In West Virginia in January of 2018, an Amtrak was carrying U.S. Congress members and crashed into a garbage truck at the railroad crossing. One person in the garbage truck was killed and there were no other reports of injury.

In February of 2018, an Amtrak in South Carolina crashed into a freight train that was parked while being rerouted on that side track. Two crew members were killed and 116 people were injured.

In Montana this past September, an Amtrak derailed taking the lives of three people.

According to the Amtrak website, stated on September 21, “Amtrak police and law enforcement officers unite[d] for [the] largest railroad safety initiative in [the] U.S.,” and it also mentions that “police and sheriff’s departments partner[ed] with Operation Lifesaver to reduce railroad-related deaths and injuries nationwide.”

Operation Clear Track was a part of the Rail Safety Week that took place September 20th through September 26th.

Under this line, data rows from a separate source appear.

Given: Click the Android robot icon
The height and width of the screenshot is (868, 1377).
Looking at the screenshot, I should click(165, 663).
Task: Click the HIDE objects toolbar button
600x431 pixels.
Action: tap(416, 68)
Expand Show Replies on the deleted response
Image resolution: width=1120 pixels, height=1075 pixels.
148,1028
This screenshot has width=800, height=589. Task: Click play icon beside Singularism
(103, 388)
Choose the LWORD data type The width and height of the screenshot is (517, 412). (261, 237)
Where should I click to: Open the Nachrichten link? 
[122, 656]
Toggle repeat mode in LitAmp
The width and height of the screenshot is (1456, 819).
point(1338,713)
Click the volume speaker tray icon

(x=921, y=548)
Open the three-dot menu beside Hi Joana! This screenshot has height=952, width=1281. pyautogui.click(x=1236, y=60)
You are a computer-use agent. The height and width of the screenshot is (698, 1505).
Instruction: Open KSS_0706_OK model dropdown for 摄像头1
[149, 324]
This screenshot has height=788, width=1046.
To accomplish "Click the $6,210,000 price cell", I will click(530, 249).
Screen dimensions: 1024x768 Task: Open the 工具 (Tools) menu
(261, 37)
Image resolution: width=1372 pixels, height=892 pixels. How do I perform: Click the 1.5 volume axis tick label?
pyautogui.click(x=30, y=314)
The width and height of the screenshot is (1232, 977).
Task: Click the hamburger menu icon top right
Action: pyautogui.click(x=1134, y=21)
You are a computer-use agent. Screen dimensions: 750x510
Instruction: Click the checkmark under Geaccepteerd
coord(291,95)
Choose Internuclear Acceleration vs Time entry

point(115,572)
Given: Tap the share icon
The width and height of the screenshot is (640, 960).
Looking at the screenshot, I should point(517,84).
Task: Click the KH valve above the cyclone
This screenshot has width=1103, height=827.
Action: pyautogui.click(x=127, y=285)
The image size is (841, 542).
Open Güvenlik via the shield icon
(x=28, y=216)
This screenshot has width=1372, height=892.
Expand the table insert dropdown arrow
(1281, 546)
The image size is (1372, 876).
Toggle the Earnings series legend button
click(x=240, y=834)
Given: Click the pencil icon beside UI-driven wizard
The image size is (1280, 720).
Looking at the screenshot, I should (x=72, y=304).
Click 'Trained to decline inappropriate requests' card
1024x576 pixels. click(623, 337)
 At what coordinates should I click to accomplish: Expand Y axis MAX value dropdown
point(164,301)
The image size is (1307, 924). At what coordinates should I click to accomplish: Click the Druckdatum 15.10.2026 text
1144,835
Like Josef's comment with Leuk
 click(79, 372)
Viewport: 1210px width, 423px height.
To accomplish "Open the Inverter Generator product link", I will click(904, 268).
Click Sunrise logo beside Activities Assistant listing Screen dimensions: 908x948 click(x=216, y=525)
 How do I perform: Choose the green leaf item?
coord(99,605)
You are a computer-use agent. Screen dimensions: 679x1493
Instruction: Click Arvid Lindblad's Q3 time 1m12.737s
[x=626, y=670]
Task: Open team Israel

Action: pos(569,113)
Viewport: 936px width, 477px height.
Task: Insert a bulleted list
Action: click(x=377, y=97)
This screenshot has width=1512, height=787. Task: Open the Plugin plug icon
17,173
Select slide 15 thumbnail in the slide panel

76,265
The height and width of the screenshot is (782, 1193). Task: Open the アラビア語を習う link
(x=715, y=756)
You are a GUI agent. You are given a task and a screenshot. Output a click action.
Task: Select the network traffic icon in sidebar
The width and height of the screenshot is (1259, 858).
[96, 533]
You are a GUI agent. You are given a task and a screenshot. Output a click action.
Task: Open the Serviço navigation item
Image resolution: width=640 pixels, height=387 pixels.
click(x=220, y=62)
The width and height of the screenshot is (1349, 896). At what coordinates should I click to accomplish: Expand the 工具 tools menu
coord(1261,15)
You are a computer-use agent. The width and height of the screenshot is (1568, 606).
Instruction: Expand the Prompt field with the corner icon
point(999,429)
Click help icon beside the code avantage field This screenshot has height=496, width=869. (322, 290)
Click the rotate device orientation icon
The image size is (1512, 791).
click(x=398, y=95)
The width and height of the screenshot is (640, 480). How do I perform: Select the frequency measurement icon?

There were 43 states that sent 500 police and sheriff departments to join Operation Clear Track along with the police of Amtrak for a safety mission.

The annual event just held its fifth Operation Clear Track and is “aimed at enforcing state grade crossing and trespassing laws while raising awareness on the importance of making safe choices near railroad tracks and crossings.”

The police involved in this event will go to “high-incident railroad crossings within their jurisdictions” to enforce the principles of Operation Clear Track.

The Executive Director of Operation Lifesaver, Rachel Maleh stated, “Every three hours in the U.S., a person or vehicle is hit by a train,” and continued with, “while we have made strides in reducing deaths and injuries, the goal of Operation Clear Track and other Rail Safety Week activities is empowering individuals and communities to make safe choices around railroad tracks and trains and raising rail safety awareness. We appreciate the ongoing safety partnership of the first responder community.”